ICD10Watch recently outlined eight lessons practice managers may want to incorporate into their changeover plans.

  1. Forget about crosswalks. Gillian Price, now with QuadraMed, was an ICD-10 consultant during the transition. She  warns that the new codes are too different for crosswalks and mapping to work and recommends focusing on native ICD-10 coding.
  2. Prepare for productivity to drop and stay down. Price suggests planning for a permanent drop in productivity. She advises focusing on boosting productivity now using automation so your practice can handle the coming downturn.
  3. Realize that delays and cost overruns are inevitable. There will be delay-causing issues, says Price. Start your project now to leave yourself enough time, and add another 25% to your budget.
  4. Understand the documentation issue. Doctors receive almost no documentation training in medical school, so this must be a key focus area.
  5. Help doctors understand the scope. This is not an IT project, nor is it a billing project. Everyone must get on board for the changeover, and if physicians understand their role, they can be helpful in championing the necessary changes to their colleagues.
  6. Give coders time to learn. In addition to formal training sessions, coders need time to get comfortable with the new system. Price says that once medical billing coders were comfortable with ICD-10, they were more energized and professional, using critical thinking skills instead of memorization to do their jobs.
  7. Share information. Price believes Canada’s collaborative culture was a key part of smoothing out the transition. The US can moderate its learning curve by getting the word out about what works and what doesn’t.
  8. Remember the benefits. Because physicians learned about disease and treatment from the data gathered using the new codes, patient care improved in Canada following the transition.

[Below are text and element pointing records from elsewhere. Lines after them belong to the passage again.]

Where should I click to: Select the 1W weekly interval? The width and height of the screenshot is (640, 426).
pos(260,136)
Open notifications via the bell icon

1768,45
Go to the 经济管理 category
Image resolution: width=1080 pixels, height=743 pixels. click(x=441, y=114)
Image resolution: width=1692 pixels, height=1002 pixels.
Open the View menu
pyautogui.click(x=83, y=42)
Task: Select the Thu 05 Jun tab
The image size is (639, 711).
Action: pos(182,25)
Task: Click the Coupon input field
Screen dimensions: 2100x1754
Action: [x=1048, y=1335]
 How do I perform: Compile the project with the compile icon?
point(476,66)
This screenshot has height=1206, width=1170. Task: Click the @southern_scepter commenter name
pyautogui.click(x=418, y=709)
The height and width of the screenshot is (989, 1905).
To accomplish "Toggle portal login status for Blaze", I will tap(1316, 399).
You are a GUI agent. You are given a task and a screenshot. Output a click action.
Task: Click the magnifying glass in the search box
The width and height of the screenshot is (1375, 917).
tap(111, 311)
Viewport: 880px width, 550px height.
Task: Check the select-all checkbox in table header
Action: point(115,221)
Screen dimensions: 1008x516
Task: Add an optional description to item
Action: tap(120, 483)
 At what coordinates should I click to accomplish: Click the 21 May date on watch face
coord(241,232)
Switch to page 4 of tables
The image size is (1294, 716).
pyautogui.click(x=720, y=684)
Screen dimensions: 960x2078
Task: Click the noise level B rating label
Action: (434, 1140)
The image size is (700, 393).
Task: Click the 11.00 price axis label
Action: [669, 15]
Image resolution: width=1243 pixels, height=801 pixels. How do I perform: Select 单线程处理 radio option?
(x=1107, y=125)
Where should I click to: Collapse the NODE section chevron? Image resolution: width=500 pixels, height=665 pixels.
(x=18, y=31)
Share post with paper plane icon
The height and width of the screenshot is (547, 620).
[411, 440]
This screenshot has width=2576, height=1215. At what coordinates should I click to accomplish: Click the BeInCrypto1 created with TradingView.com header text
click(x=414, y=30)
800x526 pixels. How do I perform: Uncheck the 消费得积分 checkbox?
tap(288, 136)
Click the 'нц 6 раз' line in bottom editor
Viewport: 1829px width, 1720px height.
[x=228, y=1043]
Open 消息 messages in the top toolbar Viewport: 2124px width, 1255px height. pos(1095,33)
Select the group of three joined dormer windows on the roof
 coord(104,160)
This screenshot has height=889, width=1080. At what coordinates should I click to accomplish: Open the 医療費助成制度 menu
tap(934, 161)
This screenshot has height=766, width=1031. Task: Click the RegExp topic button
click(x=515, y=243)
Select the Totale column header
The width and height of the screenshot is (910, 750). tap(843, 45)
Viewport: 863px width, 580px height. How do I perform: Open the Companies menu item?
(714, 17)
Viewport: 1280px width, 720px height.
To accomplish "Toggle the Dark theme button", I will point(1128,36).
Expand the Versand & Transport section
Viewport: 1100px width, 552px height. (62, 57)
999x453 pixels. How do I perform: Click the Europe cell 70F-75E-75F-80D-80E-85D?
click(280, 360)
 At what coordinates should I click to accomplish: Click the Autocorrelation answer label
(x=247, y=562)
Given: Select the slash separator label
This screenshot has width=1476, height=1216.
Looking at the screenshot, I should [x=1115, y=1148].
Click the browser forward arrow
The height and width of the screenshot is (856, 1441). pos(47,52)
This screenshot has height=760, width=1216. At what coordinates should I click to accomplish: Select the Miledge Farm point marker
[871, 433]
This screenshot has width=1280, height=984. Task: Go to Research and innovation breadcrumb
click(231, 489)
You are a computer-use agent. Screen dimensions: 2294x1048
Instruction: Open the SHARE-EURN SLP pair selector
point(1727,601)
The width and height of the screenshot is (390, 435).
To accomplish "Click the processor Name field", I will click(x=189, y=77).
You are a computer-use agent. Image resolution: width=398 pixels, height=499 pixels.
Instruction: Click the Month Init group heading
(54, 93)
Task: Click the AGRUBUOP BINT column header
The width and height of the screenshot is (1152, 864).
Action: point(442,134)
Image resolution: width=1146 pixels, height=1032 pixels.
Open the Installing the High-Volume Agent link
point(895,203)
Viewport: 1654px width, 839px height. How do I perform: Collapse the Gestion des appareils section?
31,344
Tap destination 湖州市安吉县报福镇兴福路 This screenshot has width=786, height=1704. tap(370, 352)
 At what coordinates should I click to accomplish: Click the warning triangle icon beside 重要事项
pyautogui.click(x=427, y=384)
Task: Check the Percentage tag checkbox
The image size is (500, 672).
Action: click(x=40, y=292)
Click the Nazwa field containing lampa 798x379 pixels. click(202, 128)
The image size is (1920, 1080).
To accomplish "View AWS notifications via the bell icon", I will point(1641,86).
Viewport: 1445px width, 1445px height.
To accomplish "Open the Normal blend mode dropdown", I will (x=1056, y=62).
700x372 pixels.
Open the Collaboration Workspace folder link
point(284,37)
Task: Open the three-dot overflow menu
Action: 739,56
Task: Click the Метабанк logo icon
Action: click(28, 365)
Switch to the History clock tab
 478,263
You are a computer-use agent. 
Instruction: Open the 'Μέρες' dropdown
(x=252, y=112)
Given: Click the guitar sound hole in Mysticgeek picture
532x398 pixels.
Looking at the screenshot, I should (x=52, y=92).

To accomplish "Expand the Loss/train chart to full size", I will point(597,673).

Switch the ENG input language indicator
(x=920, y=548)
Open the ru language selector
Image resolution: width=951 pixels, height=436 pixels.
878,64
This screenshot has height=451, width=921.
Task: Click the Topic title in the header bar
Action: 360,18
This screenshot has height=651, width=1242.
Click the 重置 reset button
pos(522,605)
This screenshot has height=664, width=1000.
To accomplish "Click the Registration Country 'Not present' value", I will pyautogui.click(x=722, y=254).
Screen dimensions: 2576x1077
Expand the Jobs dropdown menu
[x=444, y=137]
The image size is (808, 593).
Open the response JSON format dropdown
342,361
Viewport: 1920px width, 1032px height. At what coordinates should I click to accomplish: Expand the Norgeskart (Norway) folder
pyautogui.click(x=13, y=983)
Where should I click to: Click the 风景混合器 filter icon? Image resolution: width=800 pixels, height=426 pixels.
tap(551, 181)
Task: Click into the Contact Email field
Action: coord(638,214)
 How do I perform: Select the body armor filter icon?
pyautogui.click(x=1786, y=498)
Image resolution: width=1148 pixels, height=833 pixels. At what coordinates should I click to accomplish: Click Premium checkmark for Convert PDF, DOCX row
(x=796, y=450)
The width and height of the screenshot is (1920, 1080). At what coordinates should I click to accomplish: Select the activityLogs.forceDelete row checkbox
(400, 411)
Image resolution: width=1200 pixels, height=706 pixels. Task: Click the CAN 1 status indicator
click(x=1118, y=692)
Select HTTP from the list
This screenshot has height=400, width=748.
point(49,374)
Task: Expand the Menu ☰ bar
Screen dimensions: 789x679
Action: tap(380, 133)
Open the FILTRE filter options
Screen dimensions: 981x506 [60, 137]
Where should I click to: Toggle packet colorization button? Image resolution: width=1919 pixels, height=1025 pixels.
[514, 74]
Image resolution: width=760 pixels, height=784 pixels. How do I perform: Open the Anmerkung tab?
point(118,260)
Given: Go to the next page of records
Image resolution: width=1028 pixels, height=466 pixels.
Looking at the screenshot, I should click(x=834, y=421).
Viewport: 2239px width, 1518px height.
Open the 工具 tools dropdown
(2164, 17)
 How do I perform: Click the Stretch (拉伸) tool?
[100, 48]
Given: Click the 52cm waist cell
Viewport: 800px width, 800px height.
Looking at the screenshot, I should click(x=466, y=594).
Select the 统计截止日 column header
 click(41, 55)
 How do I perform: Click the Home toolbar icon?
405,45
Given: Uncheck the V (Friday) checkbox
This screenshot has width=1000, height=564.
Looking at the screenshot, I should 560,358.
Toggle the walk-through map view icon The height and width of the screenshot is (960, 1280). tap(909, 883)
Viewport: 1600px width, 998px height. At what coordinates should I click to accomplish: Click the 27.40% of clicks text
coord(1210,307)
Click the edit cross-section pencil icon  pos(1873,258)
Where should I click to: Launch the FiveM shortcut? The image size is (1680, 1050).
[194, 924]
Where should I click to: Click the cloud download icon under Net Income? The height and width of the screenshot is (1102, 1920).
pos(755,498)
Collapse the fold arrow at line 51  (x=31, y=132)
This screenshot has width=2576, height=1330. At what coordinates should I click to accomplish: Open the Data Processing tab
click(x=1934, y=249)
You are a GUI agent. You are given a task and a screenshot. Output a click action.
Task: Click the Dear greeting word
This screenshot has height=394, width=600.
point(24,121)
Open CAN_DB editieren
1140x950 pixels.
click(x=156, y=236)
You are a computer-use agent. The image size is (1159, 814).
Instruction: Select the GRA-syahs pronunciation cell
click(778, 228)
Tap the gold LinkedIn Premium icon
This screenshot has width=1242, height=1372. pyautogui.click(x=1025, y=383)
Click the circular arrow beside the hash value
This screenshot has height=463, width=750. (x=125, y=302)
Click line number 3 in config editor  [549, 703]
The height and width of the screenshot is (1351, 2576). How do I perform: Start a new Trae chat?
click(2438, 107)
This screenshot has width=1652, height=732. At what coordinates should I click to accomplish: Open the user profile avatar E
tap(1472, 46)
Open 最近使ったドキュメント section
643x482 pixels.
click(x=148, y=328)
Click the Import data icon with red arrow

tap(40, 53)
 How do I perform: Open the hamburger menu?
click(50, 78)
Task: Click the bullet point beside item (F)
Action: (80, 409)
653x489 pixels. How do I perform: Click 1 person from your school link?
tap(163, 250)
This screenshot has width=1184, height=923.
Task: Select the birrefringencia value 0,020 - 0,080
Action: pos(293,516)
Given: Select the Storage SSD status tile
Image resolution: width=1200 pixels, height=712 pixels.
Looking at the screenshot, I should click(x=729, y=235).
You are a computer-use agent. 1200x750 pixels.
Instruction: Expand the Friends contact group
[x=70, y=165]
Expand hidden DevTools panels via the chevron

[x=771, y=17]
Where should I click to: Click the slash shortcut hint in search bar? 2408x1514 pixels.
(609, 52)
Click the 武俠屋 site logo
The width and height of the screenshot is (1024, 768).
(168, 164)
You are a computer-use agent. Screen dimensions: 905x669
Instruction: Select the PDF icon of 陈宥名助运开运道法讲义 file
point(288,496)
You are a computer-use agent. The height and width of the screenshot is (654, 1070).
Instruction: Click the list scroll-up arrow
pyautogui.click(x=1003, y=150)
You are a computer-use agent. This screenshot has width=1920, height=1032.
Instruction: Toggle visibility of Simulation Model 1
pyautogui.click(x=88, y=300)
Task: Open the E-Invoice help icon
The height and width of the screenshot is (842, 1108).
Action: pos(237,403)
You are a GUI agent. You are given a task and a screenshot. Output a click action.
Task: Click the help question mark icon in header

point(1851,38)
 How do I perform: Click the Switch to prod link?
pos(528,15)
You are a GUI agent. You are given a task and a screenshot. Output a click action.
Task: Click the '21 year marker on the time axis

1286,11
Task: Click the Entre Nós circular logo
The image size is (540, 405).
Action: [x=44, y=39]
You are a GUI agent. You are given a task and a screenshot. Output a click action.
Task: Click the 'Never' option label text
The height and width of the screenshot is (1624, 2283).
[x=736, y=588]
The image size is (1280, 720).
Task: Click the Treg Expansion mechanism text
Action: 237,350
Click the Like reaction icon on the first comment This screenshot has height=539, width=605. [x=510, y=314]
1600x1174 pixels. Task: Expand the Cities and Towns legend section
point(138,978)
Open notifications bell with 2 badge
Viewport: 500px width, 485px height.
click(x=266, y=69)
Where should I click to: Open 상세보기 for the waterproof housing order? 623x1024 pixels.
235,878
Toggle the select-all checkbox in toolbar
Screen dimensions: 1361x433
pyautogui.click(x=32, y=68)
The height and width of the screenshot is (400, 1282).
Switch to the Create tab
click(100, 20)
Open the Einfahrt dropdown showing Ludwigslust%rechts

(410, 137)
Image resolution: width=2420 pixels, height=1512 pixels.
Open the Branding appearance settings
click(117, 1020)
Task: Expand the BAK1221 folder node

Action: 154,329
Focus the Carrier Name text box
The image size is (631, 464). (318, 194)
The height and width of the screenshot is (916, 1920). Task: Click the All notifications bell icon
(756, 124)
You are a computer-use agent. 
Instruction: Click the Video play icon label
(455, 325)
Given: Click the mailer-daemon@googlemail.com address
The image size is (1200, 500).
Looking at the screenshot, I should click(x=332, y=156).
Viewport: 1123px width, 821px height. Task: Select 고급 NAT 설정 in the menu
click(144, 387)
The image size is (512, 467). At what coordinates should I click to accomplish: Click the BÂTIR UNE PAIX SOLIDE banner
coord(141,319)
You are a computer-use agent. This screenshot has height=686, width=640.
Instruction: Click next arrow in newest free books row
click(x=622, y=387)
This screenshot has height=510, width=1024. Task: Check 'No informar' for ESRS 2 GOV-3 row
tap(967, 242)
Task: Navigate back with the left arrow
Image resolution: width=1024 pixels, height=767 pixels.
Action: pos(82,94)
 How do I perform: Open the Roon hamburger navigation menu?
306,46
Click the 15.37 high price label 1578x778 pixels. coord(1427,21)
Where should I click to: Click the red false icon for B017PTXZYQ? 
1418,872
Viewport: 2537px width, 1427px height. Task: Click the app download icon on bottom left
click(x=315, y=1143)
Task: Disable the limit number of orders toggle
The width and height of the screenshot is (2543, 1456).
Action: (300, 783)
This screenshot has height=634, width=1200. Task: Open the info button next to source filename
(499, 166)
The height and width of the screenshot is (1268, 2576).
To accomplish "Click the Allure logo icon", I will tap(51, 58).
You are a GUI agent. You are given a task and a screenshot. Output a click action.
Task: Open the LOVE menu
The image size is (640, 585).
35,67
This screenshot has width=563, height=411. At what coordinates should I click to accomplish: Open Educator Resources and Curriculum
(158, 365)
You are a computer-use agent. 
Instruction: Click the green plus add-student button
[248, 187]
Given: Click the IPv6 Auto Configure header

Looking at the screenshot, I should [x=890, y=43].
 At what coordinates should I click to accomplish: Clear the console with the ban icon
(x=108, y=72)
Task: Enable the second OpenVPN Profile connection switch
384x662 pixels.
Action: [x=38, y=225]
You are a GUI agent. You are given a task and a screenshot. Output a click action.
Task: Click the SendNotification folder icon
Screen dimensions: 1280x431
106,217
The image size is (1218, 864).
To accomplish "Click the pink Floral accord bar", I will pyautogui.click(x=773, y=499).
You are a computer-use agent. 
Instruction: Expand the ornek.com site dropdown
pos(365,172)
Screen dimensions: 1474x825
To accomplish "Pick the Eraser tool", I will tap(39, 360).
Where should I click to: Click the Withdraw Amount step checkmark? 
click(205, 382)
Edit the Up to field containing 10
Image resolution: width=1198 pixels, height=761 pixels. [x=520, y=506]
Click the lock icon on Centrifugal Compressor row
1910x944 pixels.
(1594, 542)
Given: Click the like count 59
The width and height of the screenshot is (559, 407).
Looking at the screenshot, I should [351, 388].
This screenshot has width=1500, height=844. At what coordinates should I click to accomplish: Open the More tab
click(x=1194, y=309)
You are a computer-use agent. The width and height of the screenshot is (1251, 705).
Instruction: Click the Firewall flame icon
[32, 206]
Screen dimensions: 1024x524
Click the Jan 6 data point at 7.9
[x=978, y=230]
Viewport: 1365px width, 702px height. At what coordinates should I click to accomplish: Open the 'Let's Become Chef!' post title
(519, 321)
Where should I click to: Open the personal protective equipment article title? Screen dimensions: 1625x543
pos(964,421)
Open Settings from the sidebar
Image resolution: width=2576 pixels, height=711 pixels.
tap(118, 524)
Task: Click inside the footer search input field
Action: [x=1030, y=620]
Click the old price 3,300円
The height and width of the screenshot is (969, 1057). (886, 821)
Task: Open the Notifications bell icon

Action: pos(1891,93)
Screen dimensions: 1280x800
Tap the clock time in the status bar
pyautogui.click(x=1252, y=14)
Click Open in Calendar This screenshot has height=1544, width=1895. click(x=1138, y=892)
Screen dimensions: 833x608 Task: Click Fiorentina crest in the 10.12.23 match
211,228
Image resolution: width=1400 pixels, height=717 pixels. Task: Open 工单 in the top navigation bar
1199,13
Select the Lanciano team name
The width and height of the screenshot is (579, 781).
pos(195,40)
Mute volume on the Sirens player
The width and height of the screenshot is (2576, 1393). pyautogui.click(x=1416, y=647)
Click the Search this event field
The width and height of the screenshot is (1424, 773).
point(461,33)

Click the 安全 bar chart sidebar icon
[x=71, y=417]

In reading about the Canadian experience, underestimation seems to be the most serious risk. When practices accept that their entire office will be affected, not just IT or the billing department, they take a giant step in the right direction.

What the land down under did right.

Australia initially started using ICD-10 to report mortality data back in 1994. The Australian Health Center took extensive steps to properly evaluate ICD-10 before the country started implementing it. Based off their research, this was their conclusion:

  1. The sustainability and coding detail made ICD-10 better than ICD-9 and the switch as carried out as soon as possible.
  2. In their interest to create an Australian modification system to ensure that the codes would be aligned with Australian diagnosis groups
  3. Appointed a national coordination of ICD-10 implementation who met with territory coordinators to ensure implementation was not a difficult process.
  4. High initiative to introduce educational courses through marketing materials and individual courses.

While both countries implemented ICD-10 in different ways, practices have a lot to learn from both countries. Lessons with a grain of salt. It’ll also  be interesting to see how whether these countries are able to implement future ICD changes similarly or differently.